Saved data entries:
+++++

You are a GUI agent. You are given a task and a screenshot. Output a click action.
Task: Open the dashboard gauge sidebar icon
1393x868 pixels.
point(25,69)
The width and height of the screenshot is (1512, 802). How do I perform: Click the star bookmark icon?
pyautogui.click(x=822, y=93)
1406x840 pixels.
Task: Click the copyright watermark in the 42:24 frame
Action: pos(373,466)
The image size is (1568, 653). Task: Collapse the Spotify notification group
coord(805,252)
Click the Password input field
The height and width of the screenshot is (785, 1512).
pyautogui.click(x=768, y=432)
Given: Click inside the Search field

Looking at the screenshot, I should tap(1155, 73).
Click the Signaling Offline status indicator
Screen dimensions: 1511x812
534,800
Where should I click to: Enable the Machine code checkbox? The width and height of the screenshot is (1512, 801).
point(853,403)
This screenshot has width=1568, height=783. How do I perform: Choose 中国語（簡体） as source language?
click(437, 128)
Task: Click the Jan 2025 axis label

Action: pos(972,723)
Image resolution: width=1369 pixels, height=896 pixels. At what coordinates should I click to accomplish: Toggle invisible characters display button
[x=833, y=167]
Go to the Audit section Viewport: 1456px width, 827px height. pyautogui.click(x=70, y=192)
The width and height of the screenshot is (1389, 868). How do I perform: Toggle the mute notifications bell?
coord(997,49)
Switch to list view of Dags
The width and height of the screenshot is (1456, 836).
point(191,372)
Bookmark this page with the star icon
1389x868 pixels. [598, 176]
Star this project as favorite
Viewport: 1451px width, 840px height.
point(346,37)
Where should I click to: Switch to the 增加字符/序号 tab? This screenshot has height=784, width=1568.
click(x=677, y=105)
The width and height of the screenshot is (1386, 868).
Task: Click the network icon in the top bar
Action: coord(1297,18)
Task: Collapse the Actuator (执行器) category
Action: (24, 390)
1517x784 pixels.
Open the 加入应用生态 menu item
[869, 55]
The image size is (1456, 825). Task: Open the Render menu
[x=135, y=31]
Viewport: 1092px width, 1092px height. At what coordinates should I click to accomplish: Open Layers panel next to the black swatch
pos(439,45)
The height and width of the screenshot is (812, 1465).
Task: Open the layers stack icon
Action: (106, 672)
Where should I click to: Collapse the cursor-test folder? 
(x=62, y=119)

+++++

▶ _What this task involves_: What is wanted is every line above, written out exactly.

▶ _Task output_:
You are a GUI agent. You are given a task and a screenshot. Output a click action.
Task: Open the dashboard gauge sidebar icon
1393x868 pixels.
point(25,69)
The width and height of the screenshot is (1512, 802). How do I perform: Click the star bookmark icon?
pyautogui.click(x=822, y=93)
1406x840 pixels.
Task: Click the copyright watermark in the 42:24 frame
Action: pos(373,466)
The image size is (1568, 653). Task: Collapse the Spotify notification group
coord(805,252)
Click the Password input field
The height and width of the screenshot is (785, 1512).
pyautogui.click(x=768, y=432)
Given: Click inside the Search field

Looking at the screenshot, I should tap(1155, 73).
Click the Signaling Offline status indicator
Screen dimensions: 1511x812
534,800
Where should I click to: Enable the Machine code checkbox? The width and height of the screenshot is (1512, 801).
point(853,403)
This screenshot has width=1568, height=783. How do I perform: Choose 中国語（簡体） as source language?
click(437, 128)
Task: Click the Jan 2025 axis label

Action: pos(972,723)
Image resolution: width=1369 pixels, height=896 pixels. At what coordinates should I click to accomplish: Toggle invisible characters display button
[x=833, y=167]
Go to the Audit section Viewport: 1456px width, 827px height. pyautogui.click(x=70, y=192)
The width and height of the screenshot is (1389, 868). How do I perform: Toggle the mute notifications bell?
coord(997,49)
Switch to list view of Dags
The width and height of the screenshot is (1456, 836).
point(191,372)
Bookmark this page with the star icon
1389x868 pixels. [598, 176]
Star this project as favorite
Viewport: 1451px width, 840px height.
point(346,37)
Where should I click to: Switch to the 增加字符/序号 tab? This screenshot has height=784, width=1568.
click(x=677, y=105)
The width and height of the screenshot is (1386, 868).
Task: Click the network icon in the top bar
Action: coord(1297,18)
Task: Collapse the Actuator (执行器) category
Action: (24, 390)
1517x784 pixels.
Open the 加入应用生态 menu item
[869, 55]
The image size is (1456, 825). Task: Open the Render menu
[x=135, y=31]
Viewport: 1092px width, 1092px height. At what coordinates should I click to accomplish: Open Layers panel next to the black swatch
pos(439,45)
The height and width of the screenshot is (812, 1465).
Task: Open the layers stack icon
Action: (106, 672)
Where should I click to: Collapse the cursor-test folder? 
(x=62, y=119)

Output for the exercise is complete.